Os preços de medicamentos vendidos no Brasil podem sofrer reajuste de até 3,81% a partir desta terça-feira (31), conforme autorização da Câmara de Regulação do Mercado de Medicamentos (Cmed). A medida, que vale em todo o país, estabelece novos limites de aumento com base na concorrência entre os produtos e segue critérios definidos pela política de regulação do setor.
De acordo com a resolução, o percentual máximo varia conforme o nível de competitividade: até 3,81% para remédios com maior concorrência, 2,47% para aqueles com concorrência intermediária e 1,13% para os de baixa ou nenhuma disputa no mercado. Alguns itens, como fitoterápicos, homeopáticos e medicamentos isentos de prescrição com alta concorrência, seguem regras específicas.
Em nota, a Agência Nacional de Vigilância Sanitária (Anvisa) informou que o reajuste médio autorizado deve ficar em até 2,47%, considerado o menor índice registrado nos últimos 20 anos e inferior à inflação acumulada em 12 meses, estimada em 3,81%. Segundo o órgão, a redução consecutiva desde 2023 está relacionada às políticas de controle inflacionário e à atuação da regulação para evitar aumentos abusivos.
Segundo a Agência Brasil, a Anvisa também ressaltou que o reajuste não é automático.

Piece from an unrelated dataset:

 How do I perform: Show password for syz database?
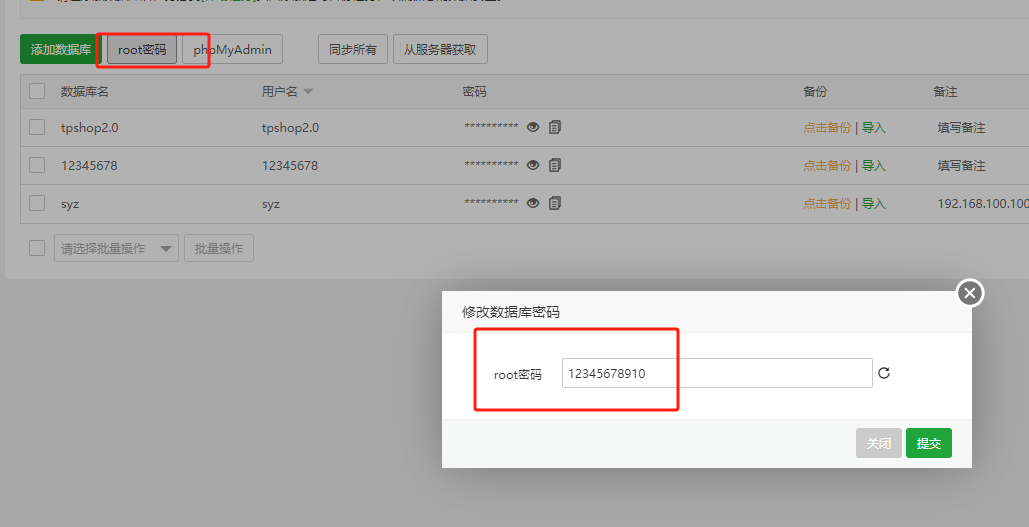533,203
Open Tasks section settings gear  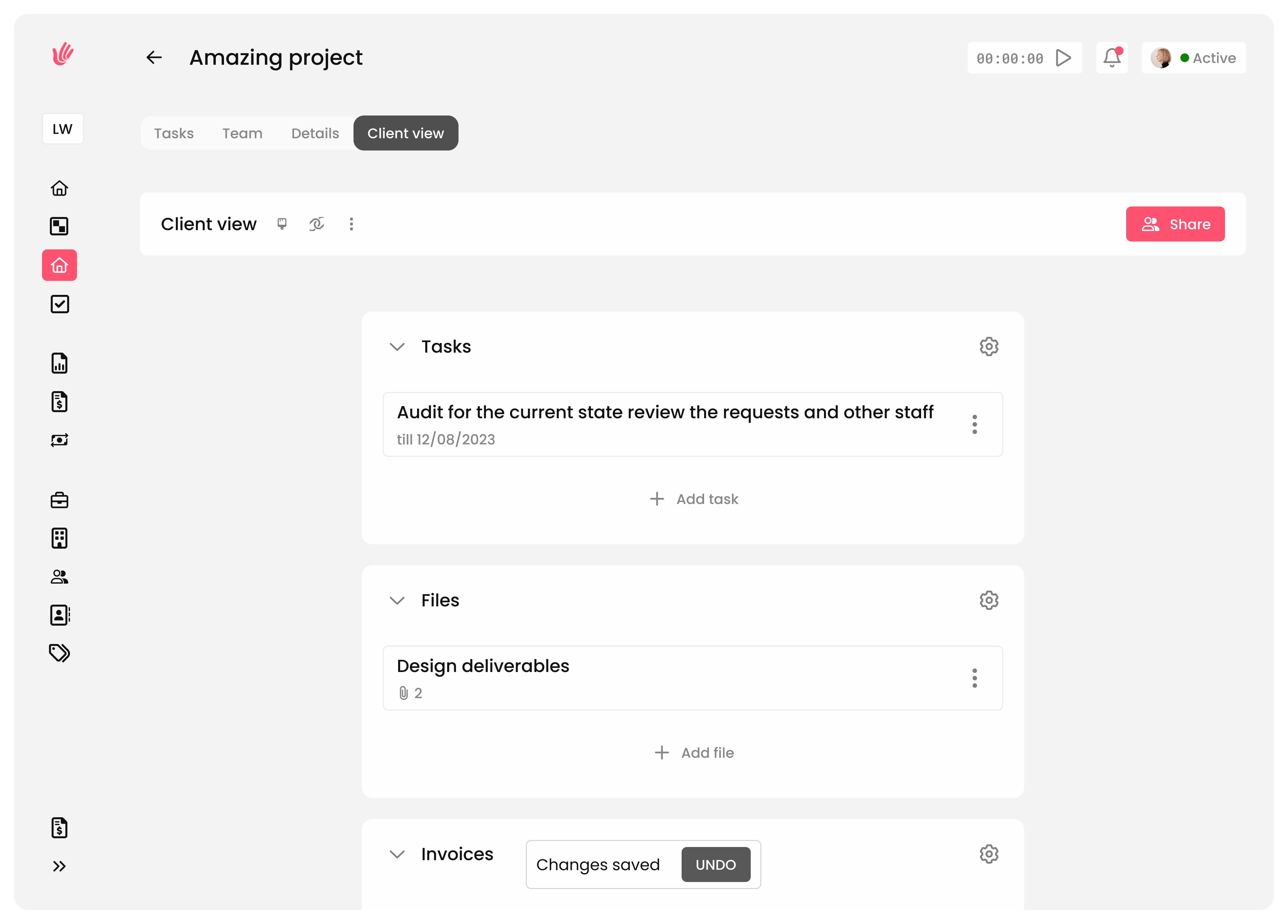[989, 346]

Na prática, fabricantes e farmácias podem aplicar percentuais menores ou até manter os preços atuais, dependendo das condições do mercado e da concorrência entre empresas.

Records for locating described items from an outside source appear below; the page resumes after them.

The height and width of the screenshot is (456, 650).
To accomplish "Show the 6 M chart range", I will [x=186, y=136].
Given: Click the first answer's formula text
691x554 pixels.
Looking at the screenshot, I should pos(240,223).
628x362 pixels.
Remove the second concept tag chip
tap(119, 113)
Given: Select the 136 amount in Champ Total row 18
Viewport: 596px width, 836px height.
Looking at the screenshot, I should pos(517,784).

O ajuste anual dos medicamentos é calculado com base no Índice Nacional de Preços ao Consumidor Amplo (IPCA), descontando fatores como o ganho de produtividade da indústria. A Cmed, responsável por definir os critérios, é composta por diferentes ministérios e tem como objetivo equilibrar o acesso da população aos medicamentos com a sustentabilidade do setor farmacêutico.